Let the ground plane equation \( Ax + By + Cz + D = 0 \) and the origin of the coordinate system associated with the ground \( O^{\prime } \) be the point that is the projection of the origin of the coordinate system associated with the camera O on the ground plane. The new origin of the \( O^{\prime } \) coordinate system in the O coordinate system has coordinates \( \left[ {x_{F} ,y_{F} ,z_{F} } \right] \), which are determined by assuming that the origin of the camera coordinate system is the closest point to the ground plane.

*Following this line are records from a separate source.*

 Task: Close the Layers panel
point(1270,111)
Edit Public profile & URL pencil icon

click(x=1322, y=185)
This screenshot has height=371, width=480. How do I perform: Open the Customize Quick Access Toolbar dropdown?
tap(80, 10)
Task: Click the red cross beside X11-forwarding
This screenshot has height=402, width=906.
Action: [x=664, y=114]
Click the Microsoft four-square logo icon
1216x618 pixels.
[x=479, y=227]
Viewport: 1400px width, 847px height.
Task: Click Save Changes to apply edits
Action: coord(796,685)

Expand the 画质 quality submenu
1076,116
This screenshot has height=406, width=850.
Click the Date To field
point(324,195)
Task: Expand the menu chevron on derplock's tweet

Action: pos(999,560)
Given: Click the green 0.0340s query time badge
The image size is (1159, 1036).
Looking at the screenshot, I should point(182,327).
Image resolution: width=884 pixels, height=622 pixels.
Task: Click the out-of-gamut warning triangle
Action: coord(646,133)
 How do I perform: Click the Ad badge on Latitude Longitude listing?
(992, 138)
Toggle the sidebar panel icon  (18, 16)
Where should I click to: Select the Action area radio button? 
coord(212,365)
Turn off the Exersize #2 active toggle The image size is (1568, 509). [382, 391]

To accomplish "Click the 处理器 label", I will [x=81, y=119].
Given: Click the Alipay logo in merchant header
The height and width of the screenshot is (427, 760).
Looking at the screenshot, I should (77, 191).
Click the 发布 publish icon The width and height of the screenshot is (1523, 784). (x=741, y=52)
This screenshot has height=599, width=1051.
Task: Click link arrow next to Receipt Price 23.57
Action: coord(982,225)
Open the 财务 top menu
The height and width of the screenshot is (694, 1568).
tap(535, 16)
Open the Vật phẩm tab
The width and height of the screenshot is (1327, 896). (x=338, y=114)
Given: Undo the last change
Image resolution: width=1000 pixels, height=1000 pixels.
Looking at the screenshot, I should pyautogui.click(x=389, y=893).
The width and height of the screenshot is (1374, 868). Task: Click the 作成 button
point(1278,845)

The basis unit vectors of the \( O^{\prime } \) coordinate system in the camera coordinate system O are \( \widehat{x} = \left( {a_{11} ,a_{21} ,a_{31} } \right) \), \( \widehat{y} = \left( {a_{12} ,a_{22} ,a_{32} } \right) \), \( \widehat{z} = \left( {a_{13} ,a_{23} ,a_{33} } \right) \). The basis vector \( \widehat{y} \) has the same direction as the normal vector to the ground plane [A, B, C]. The basis vector \( \widehat{z} = \left[ {x_{F} ,y_{F} ,z_{F} } \right] \) is oriented along the line for which the scene depth is defined. Finally, \( \widehat{x} \) can be computed from the outer product \( \widehat{x} = \widehat{z} \times \widehat{y} \). It can be proven [21] that any point \( \left( {x^{\prime } , y^{\prime } ,z^{\prime } } \right) \) defined in ground-related coordinate system \( O^{\prime } \) has the following \( (x, y,z) \) coordinates in the camera coordinate system \( O \):

$$ \left[ {\begin{array}{*{20}c} x \\ y \\ z \\ \end{array} } \right] = \left[ {\begin{array}{*{20}c} {x_{F} } \\ {y_{F} } \\ {z_{F} } \\ \end{array} } \right] + \left[ {\begin{array}{*{20}c} {a_{11} } & {a_{12} } & {a_{13} } \\ {a_{21} } & {a_{22} } & {a_{23} } \\ {a_{31} } & {a_{32} } & {a_{33} } \\ \end{array} } \right]\left[ {\begin{array}{*{20}c} {x^{\prime } } \\ {y^{\prime } } \\ {z^{\prime } } \\ \end{array} } \right] $$
(1)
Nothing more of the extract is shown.